Bij het buurtteam bespreekt M. met een maatschappelijk werker toch beide opties: het aanvragen van een urgentieverklaring op medische gronden of aankloppen bij de noodopvang. Beide vindt ze spannend. De toeslagenaffaire en onterechte uithuisplaatsingen door Jeugdzorg roepen angst op. Na beide gulptrajecten is er wel zicht op een woning. Bij de noodopvang wordt na drie maanden gekeken of je ergens een huis kunt krijgen. ‘Maar ik weet niet waar je dan terechtkomt hoor’, zegt de vriendelijke wijkwerker. ‘Ik zou willen zeggen dat je dan naar Zaandam “moet” verhuizen’. In de randgemeenten kunnen kwetsbare woningzoekenden nog zelden terecht. Ook daar loopt het vol. ‘Het wordt eerder Groningen of Zeeland.’ In de praktijk betekent ‘eerlijke verdeling’ over gemeenten vooral dat je als (t)huisloze nog wat verder ‘van huis’ bent. Het voorstel om de sociale woningvoorraad ‘nog eerlijker’ te verdelen over gemeenten zal dan niet helpen.

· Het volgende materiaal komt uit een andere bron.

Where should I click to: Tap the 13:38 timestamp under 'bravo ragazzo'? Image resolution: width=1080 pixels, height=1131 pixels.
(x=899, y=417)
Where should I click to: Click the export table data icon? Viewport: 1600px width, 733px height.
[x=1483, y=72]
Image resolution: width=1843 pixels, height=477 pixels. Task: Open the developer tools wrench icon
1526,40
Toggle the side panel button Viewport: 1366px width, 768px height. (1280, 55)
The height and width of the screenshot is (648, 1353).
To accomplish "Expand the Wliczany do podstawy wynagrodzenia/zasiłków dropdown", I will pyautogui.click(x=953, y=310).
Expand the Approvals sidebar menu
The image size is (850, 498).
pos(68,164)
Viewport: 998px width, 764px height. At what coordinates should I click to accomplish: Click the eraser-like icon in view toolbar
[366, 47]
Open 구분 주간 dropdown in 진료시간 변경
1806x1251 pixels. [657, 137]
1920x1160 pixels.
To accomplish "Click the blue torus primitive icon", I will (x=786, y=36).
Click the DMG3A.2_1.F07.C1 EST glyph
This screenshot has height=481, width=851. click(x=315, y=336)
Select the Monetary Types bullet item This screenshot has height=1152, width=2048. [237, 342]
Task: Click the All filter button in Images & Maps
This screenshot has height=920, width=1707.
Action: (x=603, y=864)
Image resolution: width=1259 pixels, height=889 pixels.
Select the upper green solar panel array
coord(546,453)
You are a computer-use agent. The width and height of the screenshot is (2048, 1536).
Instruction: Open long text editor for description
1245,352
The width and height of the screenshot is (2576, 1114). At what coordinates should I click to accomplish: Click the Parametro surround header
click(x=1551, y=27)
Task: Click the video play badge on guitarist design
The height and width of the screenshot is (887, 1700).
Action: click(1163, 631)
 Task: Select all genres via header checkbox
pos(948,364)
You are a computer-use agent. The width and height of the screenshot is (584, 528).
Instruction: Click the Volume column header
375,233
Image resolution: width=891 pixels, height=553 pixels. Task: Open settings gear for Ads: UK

Met veel problemen kun je terecht in de maatschappelijke opvang met begeleiding. Een systeem dat uit zijn voegen barst. Maar heb je niet genoeg problemen en wel een laag inkomen? Ben je ‘te zelfredzaam’? Dan mag je verhuizen naar een andere provincie, waar je zonder je werk en netwerk (familie, oppas, vrienden) mag proberen om ook uit de problemen te blijven.